I do not mean to suggest there is no glory to be won in basketball or soccer. I could watch Gary Payton and Shawn Kemp highlight reels for hours and be edified the entire time. Still, inasmuch as every sport represents life itself, I think something like the pommel horse has a far higher degree of verisimilitude than most sports with a ball, a field, and a clock. Put another way: gymnastics is more realistic than basketball in the same way Ingres’s paintings are more realistic than Cezanne’s.
The events themselves are not all that make the Olympics the Olympics, of course. While the lines of competition are drawn between nations, watching the Games tends to produce a remarkable balance between love of one’s own people and love of others.

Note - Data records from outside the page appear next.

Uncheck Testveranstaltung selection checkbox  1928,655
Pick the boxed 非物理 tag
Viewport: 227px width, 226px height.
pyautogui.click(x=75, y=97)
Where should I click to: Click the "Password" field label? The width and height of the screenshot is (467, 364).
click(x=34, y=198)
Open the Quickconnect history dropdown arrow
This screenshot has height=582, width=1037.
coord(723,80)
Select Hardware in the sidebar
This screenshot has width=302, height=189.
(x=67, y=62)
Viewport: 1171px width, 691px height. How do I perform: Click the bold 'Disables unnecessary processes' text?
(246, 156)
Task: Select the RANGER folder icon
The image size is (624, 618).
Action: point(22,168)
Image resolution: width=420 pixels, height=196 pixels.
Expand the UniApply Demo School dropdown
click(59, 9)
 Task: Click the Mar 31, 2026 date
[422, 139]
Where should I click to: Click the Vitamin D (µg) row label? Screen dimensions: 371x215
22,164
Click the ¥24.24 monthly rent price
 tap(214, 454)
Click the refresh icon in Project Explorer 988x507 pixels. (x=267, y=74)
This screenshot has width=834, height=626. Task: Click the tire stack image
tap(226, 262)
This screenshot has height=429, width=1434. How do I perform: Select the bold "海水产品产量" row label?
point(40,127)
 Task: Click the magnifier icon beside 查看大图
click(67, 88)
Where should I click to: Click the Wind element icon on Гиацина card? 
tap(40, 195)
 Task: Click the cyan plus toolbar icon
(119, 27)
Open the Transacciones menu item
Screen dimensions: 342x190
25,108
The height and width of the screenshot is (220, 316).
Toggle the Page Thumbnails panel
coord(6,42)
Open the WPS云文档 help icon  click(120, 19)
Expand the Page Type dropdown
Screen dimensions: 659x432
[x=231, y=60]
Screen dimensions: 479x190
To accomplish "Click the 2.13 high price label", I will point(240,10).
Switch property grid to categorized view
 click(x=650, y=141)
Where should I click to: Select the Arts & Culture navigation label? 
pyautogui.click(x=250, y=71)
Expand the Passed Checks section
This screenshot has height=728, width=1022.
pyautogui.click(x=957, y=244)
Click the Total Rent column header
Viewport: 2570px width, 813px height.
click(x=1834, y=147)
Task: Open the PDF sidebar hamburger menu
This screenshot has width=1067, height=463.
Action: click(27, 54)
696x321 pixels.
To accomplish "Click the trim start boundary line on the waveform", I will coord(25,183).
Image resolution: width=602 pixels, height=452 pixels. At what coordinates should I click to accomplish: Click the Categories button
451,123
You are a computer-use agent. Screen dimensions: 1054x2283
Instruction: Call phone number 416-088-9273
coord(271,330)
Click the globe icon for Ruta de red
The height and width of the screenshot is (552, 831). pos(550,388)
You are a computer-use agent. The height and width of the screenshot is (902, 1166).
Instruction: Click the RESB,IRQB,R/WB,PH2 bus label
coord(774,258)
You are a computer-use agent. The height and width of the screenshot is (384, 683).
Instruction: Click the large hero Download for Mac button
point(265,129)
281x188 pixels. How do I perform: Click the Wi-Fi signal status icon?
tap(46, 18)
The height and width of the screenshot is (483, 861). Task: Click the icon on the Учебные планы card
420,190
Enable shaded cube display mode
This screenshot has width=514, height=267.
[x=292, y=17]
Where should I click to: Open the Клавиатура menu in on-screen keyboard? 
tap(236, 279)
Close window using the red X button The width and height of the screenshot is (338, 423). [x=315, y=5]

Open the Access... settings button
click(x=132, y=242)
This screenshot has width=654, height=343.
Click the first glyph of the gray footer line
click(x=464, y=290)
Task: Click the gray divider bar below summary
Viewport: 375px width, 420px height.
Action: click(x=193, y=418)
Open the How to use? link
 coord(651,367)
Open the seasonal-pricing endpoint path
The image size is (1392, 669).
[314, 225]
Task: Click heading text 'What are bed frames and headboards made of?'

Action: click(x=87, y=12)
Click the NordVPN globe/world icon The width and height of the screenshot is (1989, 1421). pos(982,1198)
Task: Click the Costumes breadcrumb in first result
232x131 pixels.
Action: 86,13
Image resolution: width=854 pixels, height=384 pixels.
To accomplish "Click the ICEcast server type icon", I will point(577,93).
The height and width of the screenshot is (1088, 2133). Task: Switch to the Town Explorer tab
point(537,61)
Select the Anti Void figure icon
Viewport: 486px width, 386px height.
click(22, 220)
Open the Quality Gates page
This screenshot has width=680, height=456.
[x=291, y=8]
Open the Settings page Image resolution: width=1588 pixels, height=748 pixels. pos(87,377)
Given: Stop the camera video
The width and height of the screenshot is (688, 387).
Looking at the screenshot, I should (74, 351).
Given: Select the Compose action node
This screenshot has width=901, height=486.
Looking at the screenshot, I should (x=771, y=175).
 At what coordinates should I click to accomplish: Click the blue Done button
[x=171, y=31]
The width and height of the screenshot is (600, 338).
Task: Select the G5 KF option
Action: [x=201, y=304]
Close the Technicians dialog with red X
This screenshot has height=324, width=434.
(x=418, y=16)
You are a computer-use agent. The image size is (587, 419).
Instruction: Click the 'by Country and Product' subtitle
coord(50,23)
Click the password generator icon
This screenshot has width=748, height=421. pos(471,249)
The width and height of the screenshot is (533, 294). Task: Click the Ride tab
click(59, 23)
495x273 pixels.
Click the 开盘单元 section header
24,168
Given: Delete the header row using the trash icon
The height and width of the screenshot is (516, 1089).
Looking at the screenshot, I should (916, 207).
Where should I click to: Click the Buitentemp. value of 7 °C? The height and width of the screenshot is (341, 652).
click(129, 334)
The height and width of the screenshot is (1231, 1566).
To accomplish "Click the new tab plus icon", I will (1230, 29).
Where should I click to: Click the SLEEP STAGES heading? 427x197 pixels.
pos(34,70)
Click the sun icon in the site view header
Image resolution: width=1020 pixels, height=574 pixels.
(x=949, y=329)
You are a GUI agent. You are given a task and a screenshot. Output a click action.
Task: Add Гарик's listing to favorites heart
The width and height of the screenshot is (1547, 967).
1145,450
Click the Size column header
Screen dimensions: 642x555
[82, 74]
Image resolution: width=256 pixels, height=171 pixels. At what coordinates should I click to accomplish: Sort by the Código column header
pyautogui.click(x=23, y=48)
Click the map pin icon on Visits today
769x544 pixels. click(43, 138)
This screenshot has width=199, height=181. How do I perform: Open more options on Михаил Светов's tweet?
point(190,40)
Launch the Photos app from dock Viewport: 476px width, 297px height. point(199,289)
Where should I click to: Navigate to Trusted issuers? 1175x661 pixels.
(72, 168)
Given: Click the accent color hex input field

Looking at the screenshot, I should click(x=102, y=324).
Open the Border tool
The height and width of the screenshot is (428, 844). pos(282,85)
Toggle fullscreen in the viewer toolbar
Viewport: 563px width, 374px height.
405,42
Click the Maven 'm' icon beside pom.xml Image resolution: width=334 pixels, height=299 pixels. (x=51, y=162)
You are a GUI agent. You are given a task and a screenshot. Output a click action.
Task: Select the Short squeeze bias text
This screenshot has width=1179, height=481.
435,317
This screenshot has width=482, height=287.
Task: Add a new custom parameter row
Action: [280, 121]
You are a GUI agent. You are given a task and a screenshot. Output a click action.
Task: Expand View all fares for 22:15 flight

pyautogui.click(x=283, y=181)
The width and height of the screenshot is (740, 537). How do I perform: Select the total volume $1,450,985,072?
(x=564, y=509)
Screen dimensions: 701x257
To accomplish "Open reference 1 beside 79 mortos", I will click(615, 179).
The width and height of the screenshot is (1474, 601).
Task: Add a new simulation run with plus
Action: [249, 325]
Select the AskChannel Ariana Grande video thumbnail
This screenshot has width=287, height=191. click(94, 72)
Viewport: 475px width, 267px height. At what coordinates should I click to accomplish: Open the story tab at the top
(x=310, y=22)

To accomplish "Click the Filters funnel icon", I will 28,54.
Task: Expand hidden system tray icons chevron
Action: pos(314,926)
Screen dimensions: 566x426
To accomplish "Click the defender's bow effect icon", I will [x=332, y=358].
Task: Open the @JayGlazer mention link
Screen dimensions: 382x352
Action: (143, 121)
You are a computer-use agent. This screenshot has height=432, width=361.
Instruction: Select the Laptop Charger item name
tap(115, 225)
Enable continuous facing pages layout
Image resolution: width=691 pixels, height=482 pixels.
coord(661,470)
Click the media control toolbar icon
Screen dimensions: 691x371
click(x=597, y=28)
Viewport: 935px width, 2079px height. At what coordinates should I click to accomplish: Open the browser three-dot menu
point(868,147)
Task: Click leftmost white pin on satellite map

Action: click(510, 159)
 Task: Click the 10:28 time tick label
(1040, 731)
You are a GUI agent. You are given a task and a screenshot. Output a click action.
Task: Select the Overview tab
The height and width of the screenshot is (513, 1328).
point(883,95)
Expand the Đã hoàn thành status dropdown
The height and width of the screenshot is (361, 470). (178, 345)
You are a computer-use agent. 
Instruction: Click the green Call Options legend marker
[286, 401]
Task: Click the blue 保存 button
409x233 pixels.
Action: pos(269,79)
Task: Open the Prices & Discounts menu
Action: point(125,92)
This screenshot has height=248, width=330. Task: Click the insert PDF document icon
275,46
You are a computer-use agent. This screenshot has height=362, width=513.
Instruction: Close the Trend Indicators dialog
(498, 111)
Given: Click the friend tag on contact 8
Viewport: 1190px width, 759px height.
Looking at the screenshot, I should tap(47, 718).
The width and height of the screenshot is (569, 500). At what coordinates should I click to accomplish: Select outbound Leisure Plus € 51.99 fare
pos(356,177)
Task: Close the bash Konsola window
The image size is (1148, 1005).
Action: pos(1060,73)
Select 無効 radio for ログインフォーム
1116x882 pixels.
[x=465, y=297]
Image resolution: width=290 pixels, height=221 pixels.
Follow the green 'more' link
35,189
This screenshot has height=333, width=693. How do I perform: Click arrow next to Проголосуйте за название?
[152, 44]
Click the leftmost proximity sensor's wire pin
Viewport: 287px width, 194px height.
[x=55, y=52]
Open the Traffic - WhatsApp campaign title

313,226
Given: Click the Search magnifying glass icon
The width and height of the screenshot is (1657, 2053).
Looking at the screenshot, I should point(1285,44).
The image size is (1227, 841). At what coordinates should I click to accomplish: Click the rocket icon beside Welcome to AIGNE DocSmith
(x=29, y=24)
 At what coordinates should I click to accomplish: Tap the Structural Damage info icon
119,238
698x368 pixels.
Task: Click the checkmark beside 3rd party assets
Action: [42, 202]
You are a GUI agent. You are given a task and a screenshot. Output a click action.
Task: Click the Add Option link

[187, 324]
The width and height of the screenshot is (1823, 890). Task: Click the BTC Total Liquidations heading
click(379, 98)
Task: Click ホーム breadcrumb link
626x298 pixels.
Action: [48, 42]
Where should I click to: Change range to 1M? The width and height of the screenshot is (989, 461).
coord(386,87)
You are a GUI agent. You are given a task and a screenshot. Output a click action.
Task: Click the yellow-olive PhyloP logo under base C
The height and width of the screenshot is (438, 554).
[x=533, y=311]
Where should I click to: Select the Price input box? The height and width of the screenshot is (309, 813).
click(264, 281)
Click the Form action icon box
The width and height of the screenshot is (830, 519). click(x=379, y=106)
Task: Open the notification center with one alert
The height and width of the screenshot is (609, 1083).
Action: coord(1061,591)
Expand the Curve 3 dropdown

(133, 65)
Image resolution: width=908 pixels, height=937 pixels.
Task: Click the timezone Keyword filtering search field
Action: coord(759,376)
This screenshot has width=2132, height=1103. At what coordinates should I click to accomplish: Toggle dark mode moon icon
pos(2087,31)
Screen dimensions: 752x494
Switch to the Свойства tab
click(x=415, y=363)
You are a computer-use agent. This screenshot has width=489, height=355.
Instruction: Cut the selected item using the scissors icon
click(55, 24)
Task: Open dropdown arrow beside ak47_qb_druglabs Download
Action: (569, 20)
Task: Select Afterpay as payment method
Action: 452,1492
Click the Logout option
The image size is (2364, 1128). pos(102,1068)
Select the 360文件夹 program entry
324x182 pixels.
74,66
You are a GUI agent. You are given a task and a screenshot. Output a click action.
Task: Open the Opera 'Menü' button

The first sort of love seems to easily segue into the second. When watching, I intuitively pull for the United States, but I find myself easily won over to charismatic athletes from other countries. In distinguishing athletes by nation, the Games ask us to humbly marvel at the fact that people unlike ourselves are capable of besting us. What is more (what is wonderful), the Games often invite us to relish the fact others can best us. The athletes themselves lead viewers in this. When competition is properly framed, even losers feel they have contributed to the revelation of something transcendent, profitable; this revelation helps calm the tumult which attends loss.
Naturally, there are exceptions, but the graciousness with which Olympic athletes accept defeat defies a purely rational explanation. There is something mysterious about real glory—not the pursuit of a win, but the pursuit of pure form—which sublimates the ego. The Olympics are like a two-week-long version of the 1914 Christmas truce, although they are born of mutual respect for Plato, not the Nativity.
Perhaps the graciousness with which Olympic athletes accept defeat also has something to do with the fact they compete on behalf of their nations, not merely on behalf of teams or cities (where they have only lived a short time). Openly, unambiguously representing your kind of people creates a powerful and productive sense of self-awareness, and self-awareness is nothing but a desire to judge yourself accurately and others leniently.
For all these reasons, I am not entirely sure the Olympics are long for this world. I have read the Japanese will recoup very little of the $20 billion they spent hosting the games, which could make other potential host cities understandably leery of the risk. Besides this, the Olympics are split down the middle between men’s and women’s competitions, and such distinctions may not be legally allowable ten years from now. Abolishing those distinctions would quickly cut the number of events in half—but who can say whether terms like “winner” and “loser” will have a place in a future which condemns every unpleasant thing?
For the time being, I am content to show my children the Olympics on television, to blithely gloss over many of the foolish things about the Games, and to happily connect what we see to an older and largely discarded view of transcendence and beauty.